Apparently gay for the stay, Nancy’s cell mate offers her a warm embrace and goodbye kiss (and information… and a pair of oven mitts which she reveals as “the key to our future”) before she is released to a halfway house which is maintained by Counsellor Ed (played by Gary Anthony Williams, aka Stevie’s dad from Malcolm in the Middle). And while Nancy settles into her new yet no less impossibly far-fetched life, we’re taken overseas to Denmark to catch up with the rest of the family (and Doug, Nancy’s tag-along pothead friend). Since we left off, Shane has become a puppeteer, Silas a (scantily clad) male model and Andy a tour guide (working alongside Doug). Unusual? Sure. But really, could we expect anything less?

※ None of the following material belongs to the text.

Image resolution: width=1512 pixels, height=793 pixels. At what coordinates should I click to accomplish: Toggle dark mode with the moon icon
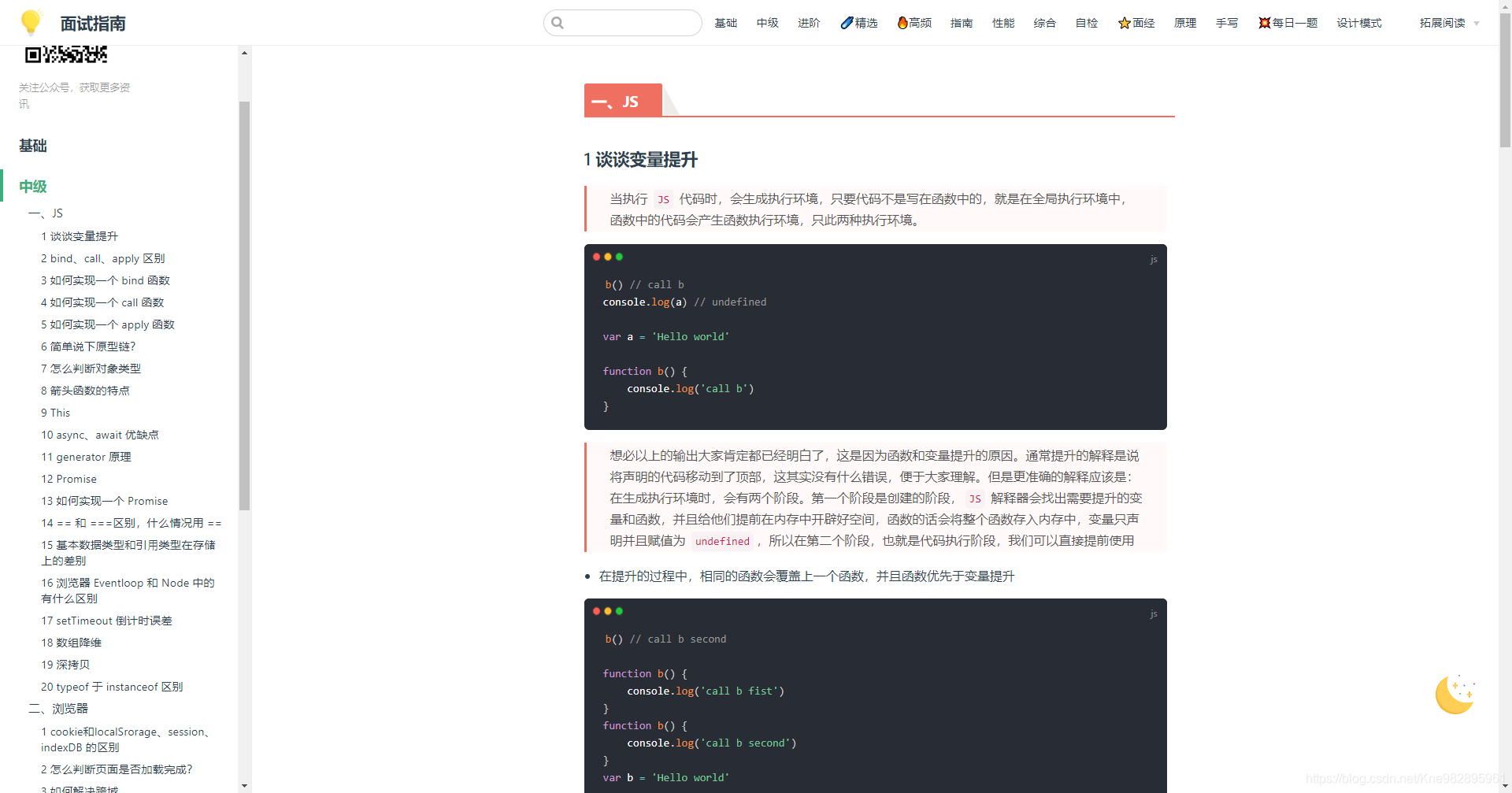pos(1454,695)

Finding out that Esteban has been murdered (sadly killing one of the show’s few remaining storylines of interest), Nancy is left to discover a hidden key in a bath house that she was tipped to by her Russian cell mate (the oven mitts are used to search through the bed of hot rocks in one steam room). While the Botwins are informed by Nancy’s sister of her early release from prison, Nancy uses the hidden key to uncover a suitcase full of artillery which, as any good recent parolee would do, she carries with her (presumably) back to her halfway house.

We’re left with Shane, Andy and Doug preparing to return to the US where they plan on surprising Nancy in her new Manhattan-based residency. Could the show’s production team have packed any more nonsense into a single episode? Even with a few moments of remote normalcy mixed in, it would seem a tall order.

The new season picks up three years after we last left the mixed up gang of perpetual ne’er-do-wells, yet it seems like a lifetime since the show has offered a storyline worthy of its ongoing acclaim. Since we’re off and running though, it might be best to simply hold on enjoy (what’s left of) the ride.